Der Knabe entschied sich dafür, den Nachnamen des neuen Mannes anzunehmen. Er hatte die Wahl, wollte es so und hat es dem Standesbeamten auch sehr deutlich gemacht. Verletzter Stolz auf Seiten des leiblichen Vaters.
Der Gegenschlag folgte recht zügig. Im Februar 2011 wurde ich ins Jugendamt zitiert. Besagter Vater Nummer 2 stellte die Behauptung auf, ich würde ihm den Jungen ja vorenthalten. Dass ich mehrfach gesagt habe, dass ich unter keinen Umständen ein Auto bewege wenn nicht mal die öffentlichen Verkehrsmittel mehr fahren, war ja egal. Wäre meine Mutwilligkeit. Natürlich. Schnee und Glatteis sind ja bitte danke nicht gefährlich.

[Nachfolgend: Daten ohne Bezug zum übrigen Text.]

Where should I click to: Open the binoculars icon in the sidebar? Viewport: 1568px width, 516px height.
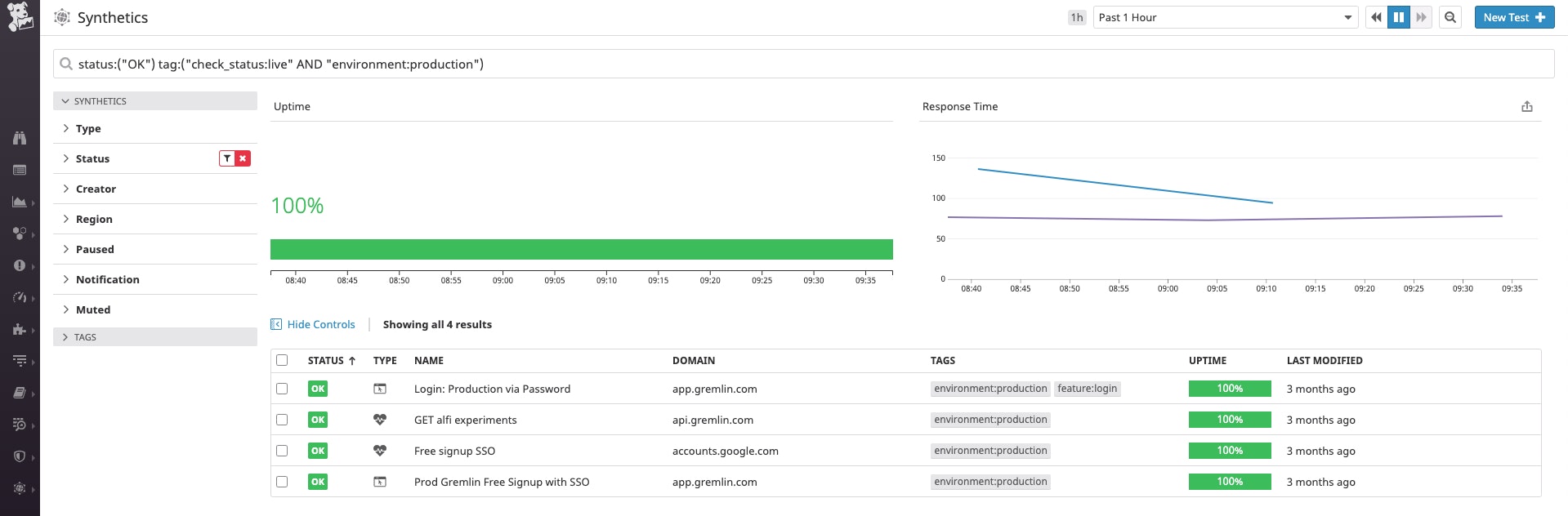tap(20, 138)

Das Jugendamt gab mir recht und des Vaters Stolz bekam die nächste Kerbe. Die böses Mami geht auch noch hin und schlägt eine Elterntherapie vor um der Kommunikation, die bis dahin mehr schlecht als recht war, neue Starthilfe zu geben. So ein Blödsinn!!!

Es wurde wieder ruhiger um die Familie.
Bis zu dem Tag an dem der Junge aus seinem Papa-Urlaub, der einmal pro Jahr mit einer Woche doch sehr begrenzt war, zurückkam und sich in seinem kindlichen Leichtsinn die Aufmerksamkeit seines Vaters erhaschen wollte und in den Raum stellte, er würde zu Hause verprügelt werden. Gewiss, freiwillig und am besten mit einem Baseballschläger.



Jedenfalls hatte Papi 2 mächtig Sorge. Sehr gut.

Aber anstatt den Weg der Logik zu gehen und die Mutter zur Rede zu stellen, machte dieser Mann ein Fass auf, welches sich nie wieder schliessen lassen wird. Er telefonierte sämtliche Instanzen, vom Jugendamt, über irgendwelche Kinderhilfsorganisationen etc , ab und versuchte Druck zu machen. Natürlich, es ging ja um Leib und Leben und das Kind musste bitte sofort, wenn es geht gleich mit Beamten der Polizei, aus dem Kindergarten geholt und vor der Familie der Mutter gerettet werden. Mir wachsen rote zwei Meter lange Zähne wenn niemand hinschaut, gewiss .....wenn wirklich niemand hinschaut.



Ärgerlich.

Der Auftakt zu einem ewigen Gerenne begann. Trotz der Tatsache, dass es Gespräche auf dem Jugendamt gab, in denen selbst die Beamte mit allen Mitteln versuchte dem Kindsvater klar zu machen, dass die Vorwürfe haltlos waren, gab der Vater nicht auf. Er hatte den Gedanken der Rettung. Niemand weiß wovor aber retten ist schon immens wichtig. Gott, verschone mich mit Helden.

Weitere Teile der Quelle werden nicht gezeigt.